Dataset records

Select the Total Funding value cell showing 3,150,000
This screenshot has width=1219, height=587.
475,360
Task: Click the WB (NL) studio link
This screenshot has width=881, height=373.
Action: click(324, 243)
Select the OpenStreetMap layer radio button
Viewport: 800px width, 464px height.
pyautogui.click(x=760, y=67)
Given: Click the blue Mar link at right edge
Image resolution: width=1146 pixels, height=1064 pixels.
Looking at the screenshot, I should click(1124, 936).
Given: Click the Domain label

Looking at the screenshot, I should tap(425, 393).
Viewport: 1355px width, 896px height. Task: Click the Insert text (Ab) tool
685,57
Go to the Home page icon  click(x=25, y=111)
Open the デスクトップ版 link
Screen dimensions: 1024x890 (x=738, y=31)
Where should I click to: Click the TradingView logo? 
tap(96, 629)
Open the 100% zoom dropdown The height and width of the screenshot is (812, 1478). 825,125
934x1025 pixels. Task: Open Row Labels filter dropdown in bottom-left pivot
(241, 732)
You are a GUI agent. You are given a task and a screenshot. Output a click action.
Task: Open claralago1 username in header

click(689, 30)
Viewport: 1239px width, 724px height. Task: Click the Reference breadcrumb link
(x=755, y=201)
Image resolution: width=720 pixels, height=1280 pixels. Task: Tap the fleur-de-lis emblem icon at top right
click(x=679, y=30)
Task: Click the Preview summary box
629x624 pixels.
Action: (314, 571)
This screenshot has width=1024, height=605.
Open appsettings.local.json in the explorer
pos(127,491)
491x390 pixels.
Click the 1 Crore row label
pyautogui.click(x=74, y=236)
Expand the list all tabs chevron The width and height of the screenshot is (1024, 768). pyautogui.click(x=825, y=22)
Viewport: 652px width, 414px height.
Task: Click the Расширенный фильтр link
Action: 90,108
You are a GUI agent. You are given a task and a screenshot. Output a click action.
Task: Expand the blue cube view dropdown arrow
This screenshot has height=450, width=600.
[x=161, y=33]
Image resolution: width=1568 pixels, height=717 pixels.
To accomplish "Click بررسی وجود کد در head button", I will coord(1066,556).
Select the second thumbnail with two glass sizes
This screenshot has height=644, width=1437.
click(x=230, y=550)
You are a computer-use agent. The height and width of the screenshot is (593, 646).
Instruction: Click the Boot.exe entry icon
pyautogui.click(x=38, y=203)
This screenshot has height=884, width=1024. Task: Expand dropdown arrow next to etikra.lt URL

- [What needs to be done]: Write down every line of the data above that includes the string "Select".

- [Exercise answer]:
Select the Total Funding value cell showing 3,150,000
Select the OpenStreetMap layer radio button
Select the second thumbnail with two glass sizes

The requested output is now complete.